Sangat disayangkan bila energi negatif yang keluar dari diri kita. Keberadaan tidak disukai oleh lingkungan. Tubuh dan pikiran kita seperti ditolak oleh alam. Materi yang kita belanjakan menjadi tidak mendatangkan manfaat. Banyak kerugian dan kerusakan akibat tindakan kita. sampai-sampai orang lain yang berdekatan dengan kita merasa takut dan khawatir terkena akibat dari tutur kata atau tindakan kita. Orang-orang sepert ini tidak pantas mengelus perubahan. Sayangnya perubahan itu sendiri tidak pernah pilih kasih. Ia bisa hinggap kepada pemilik energi positif tetapi juga sering mampir ke penguasa energi negatif.

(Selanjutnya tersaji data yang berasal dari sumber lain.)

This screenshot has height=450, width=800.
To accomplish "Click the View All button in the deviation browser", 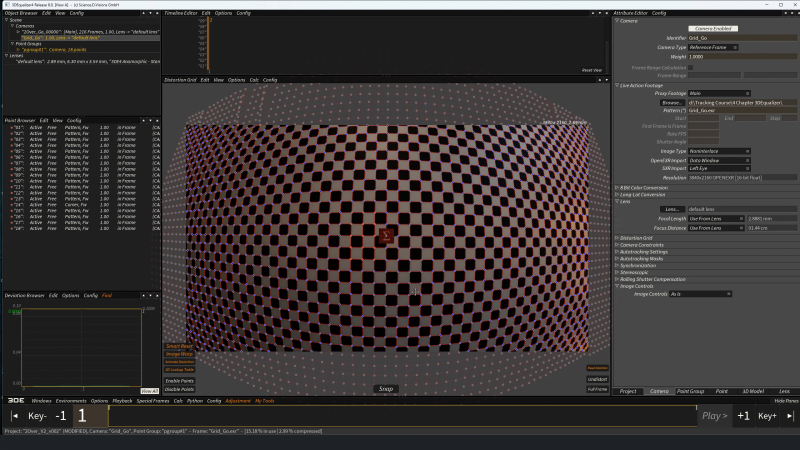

Idealnya sebagai manusia, kita bisa memberikan energi positif kita ke lingkungan. Barangkali kita belum bisa mencapai tingkat rahmat seperti yang diharapkan agama. Tetapi kita masih bisa mencapai derajat mahabah dan mawadah karena hal tersebut tidak sulit dilakukan. Dalam agama derajat paling rendah sebagai bentuk kepedulian kepada hal-hal di luar kita adalah mahabbah. Inilah tingkatan dimana kita lebih menghargai penampilan fisik, keindahan ragawi dan kecantikan penampilan. Orang yang mencapai tingkat ini biasanya akan kehilangan rasa mahabbahnya bila hal yang dia puja dan hargai sudah kehilangan nilai keindahan fisiknya. Perasaan ingin memiliki dan menguasai lebih dominan daripada keinginan untuk memperbaiki, menjaga atau memuliakan hal-hal yang dipujanya. Contoh paling nyata adalah kesenangan terhadap perhiasan, cinta pemuda kepada wanita karena kecantikan dan lain-lain.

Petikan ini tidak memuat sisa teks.